(Given information)

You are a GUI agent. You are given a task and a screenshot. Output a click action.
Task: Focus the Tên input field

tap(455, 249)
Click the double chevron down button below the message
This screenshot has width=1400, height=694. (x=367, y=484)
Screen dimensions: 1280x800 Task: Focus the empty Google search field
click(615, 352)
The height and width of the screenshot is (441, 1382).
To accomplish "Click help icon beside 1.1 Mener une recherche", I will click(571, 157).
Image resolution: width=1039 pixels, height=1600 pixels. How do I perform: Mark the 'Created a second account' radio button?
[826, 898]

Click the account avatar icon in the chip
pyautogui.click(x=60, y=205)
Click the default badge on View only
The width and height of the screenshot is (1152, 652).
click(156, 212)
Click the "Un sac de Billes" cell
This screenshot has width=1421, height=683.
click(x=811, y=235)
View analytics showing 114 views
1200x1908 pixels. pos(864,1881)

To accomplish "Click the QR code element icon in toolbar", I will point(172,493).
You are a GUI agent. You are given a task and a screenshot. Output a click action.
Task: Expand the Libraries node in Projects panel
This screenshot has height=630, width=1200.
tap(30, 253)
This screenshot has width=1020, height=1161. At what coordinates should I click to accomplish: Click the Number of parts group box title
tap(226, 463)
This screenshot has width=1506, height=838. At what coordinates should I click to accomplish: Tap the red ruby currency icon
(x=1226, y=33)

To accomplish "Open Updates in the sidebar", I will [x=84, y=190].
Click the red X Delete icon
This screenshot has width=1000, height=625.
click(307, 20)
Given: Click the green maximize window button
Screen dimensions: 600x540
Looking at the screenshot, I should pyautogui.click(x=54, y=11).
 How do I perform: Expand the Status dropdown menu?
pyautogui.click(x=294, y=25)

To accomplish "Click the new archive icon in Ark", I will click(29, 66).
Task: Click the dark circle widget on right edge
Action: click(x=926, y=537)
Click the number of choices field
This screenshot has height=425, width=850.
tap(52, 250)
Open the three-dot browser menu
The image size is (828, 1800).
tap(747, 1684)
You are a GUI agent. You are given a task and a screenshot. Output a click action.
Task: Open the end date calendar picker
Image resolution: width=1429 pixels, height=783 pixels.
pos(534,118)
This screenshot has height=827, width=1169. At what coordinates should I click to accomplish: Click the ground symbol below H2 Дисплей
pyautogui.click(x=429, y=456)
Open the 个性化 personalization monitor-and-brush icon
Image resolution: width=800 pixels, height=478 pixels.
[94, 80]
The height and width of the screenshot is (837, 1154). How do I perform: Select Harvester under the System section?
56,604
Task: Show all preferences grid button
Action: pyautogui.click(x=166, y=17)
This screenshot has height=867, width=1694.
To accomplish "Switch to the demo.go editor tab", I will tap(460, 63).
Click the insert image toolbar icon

(End Given information)

Gather up, from the records above, each line where the word "toolbar" appears.

_Solution to the exercise:_
To accomplish "Click the QR code element icon in toolbar", I will point(172,493).
Click the insert image toolbar icon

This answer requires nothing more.